Excerpt to read: Begin

The discussion about supernumerary animals has been going on for a long time in the general public. An example is the debate about male chicks that are euthanised because they cannot be used for the production of eggs. Another example are male calves which cannot be used later in their life to the production of milk. In research the problem is similar: not all bred animals can be used for certain research projects because they do not have the right genotype for the question of interest. Yet, strong legal rules demand in animal experimentation and breeding of laboratory animals that the 3R principle, replace, reduce, refine, are adhered to. Our project is attempting to reduce the number of supernumerous animals through mathematical modelling, a very complex process. To illustrate this complexity, let us take the example of the Rubik cube. Imagine calculating all the possibilities of movement of the pieces of a Rubik cube to get a solver Rubic cube the solution with the lowest number of movements. In breeding of laboratory animals the basis of the calculations are obviously not the rules of Rubik cube, but the long-known Mendel rules. But, unfortunately it is not all mathematics, it is nature that decides the number of animals and their genotype born at any generation. If we go back to our example of the Rubik cube, it is as if with each movement of a part of the Rubik cube, other pieces would change colorations. This increases the complexity of the calculations tenfold and makes it impossible to manually calculate all breeding strategies to find those that produce the least number of animals. To be able to produce software that allows these complex calculations, it is necessary to combine extended knowledges in three domains: the organization of breeding in animal facilities, knowledge of genetics and mathematics in the calculation of complex systems. The meeting of three people allowed this combination: Dr. Philippe Bugnon who managed genetically modified mouse lines for more than 10 years at the ETHZ, Prof. Dr. Buch who has extensive knowledge in the generation and analysis of gene-modified animals and Prof. Frank Brand who is a theoretical physicist holding a Ph. D. in optimization with evolutionary algorithms and is working on projects in the areas mathematical modelling, evolutionary algorithms, big data analysis and complex systems analysis.
The software which will be programed will ask the researcher to give information and then will compute all possible breeding schemes based on these data and calculate all ways to go from the starting point (animals at disposition) to the end point (animal needed for experimentation). And the final step will be to determine the ways which produced the lowest number of animals.
This software will be made available free of charge to the scientific community in order to reduce the number of animals produced in animal facilities.

Excerpt to read: End

■ Task objective
Quote the stretch of the passage on breeding fewer surplus laboratory animals from "The software which" through "in animal facilities.". The records have no connection to the text above.

Provided material: Begin

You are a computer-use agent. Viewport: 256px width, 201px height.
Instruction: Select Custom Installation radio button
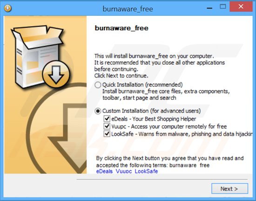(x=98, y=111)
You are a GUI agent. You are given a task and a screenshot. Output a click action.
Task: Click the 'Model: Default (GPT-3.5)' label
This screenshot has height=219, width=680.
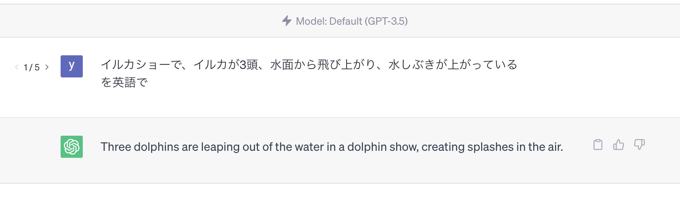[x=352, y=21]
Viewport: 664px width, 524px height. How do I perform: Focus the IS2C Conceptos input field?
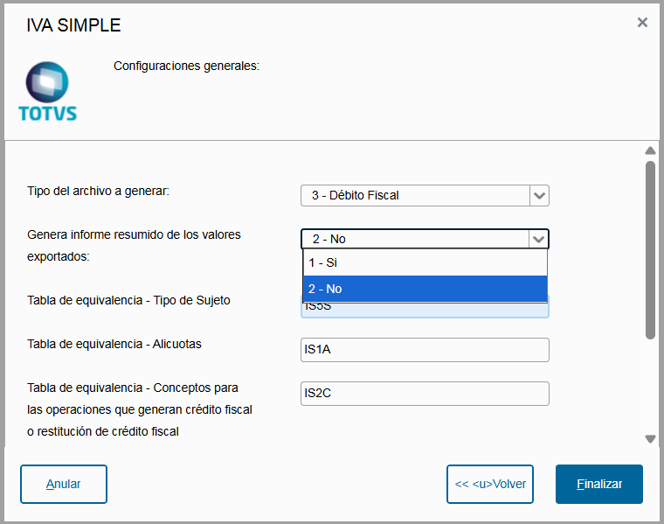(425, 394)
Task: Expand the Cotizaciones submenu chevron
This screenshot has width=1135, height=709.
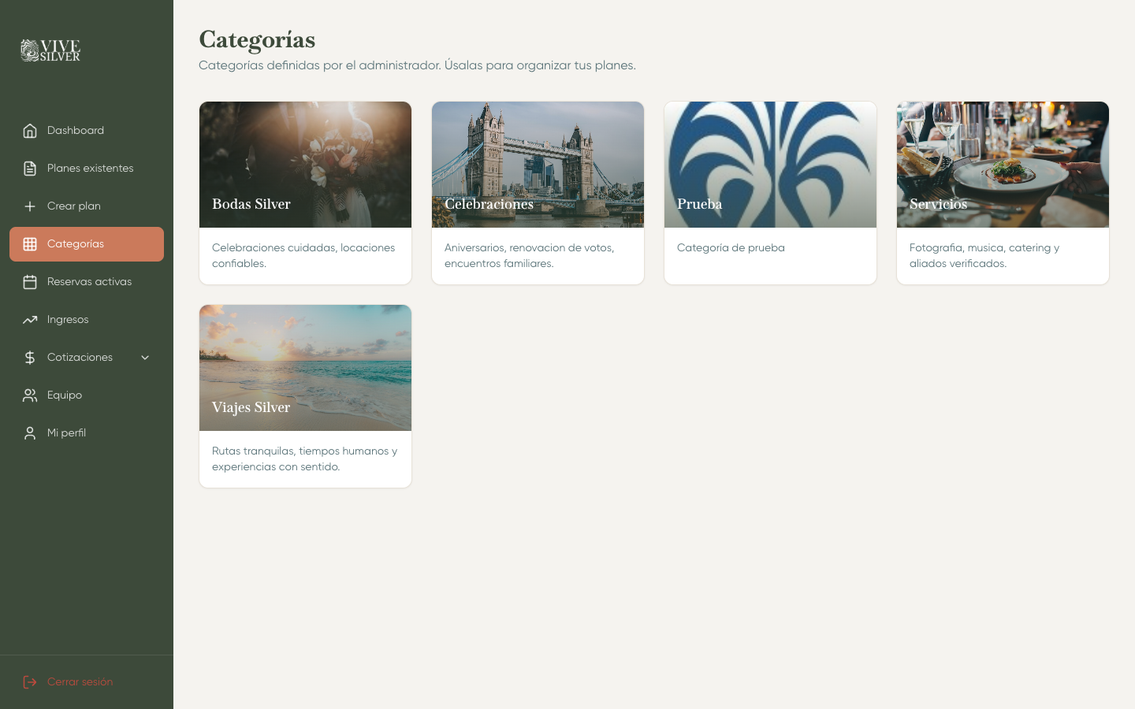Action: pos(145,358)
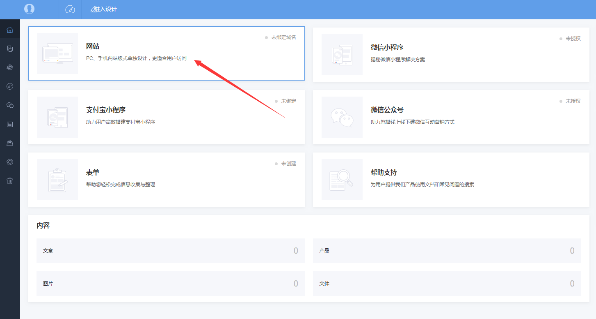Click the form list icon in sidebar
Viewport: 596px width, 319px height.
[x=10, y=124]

Provided material: End
Provided material: Begin

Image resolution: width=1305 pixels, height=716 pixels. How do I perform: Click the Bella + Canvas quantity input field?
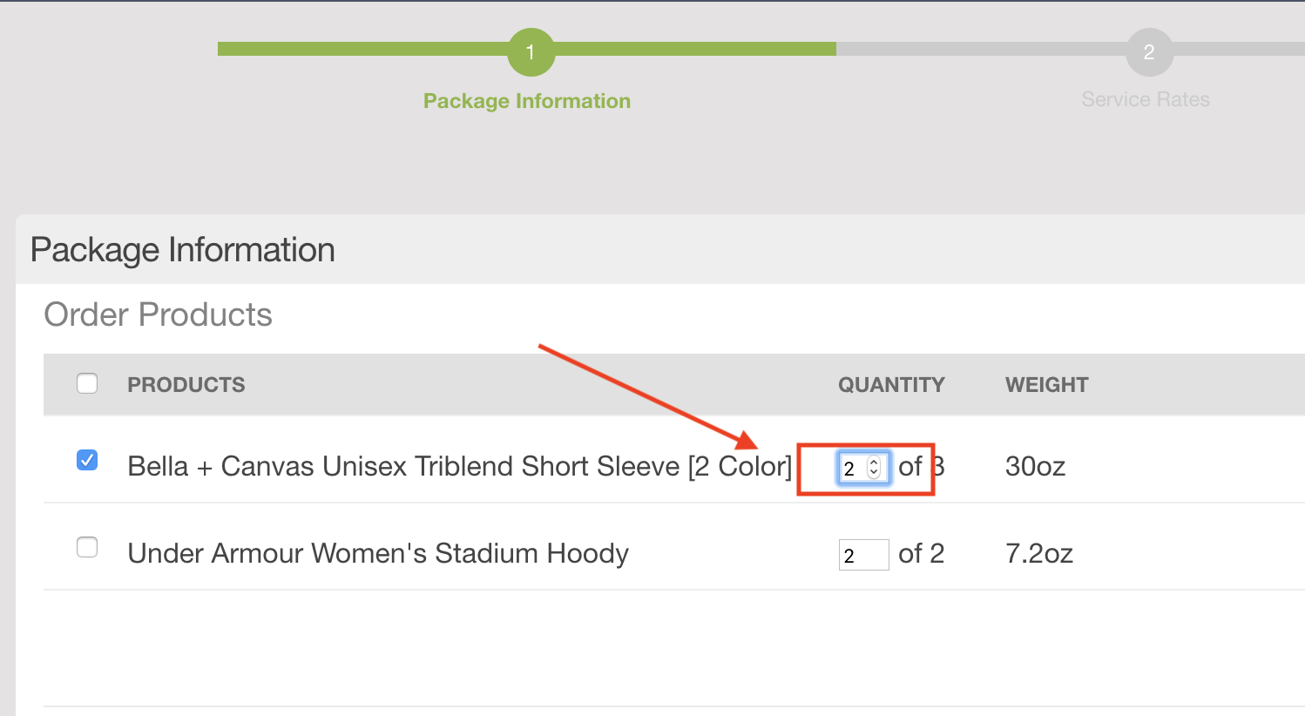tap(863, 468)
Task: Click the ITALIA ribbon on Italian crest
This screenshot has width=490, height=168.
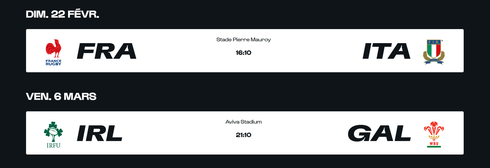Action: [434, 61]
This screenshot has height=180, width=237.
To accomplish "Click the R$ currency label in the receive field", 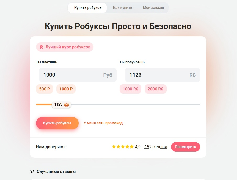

Provided material: End
Provided material: Begin

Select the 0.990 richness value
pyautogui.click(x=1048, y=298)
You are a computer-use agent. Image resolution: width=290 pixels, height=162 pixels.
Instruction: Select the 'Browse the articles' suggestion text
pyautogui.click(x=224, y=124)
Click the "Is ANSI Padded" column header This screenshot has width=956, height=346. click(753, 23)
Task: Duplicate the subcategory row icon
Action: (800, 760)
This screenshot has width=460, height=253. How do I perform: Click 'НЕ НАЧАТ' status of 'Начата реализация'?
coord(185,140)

Provided material: End

■ Answer space
The software which will be programed will ask the researcher to give information and then will compute all possible breeding schemes based on these data and calculate all ways to go from the starting point (animals at disposition) to the end point (animal needed for experimentation). And the final step will be to determine the ways which produced the lowest number of animals.
This software will be made available free of charge to the scientific community in order to reduce the number of animals produced in animal facilities.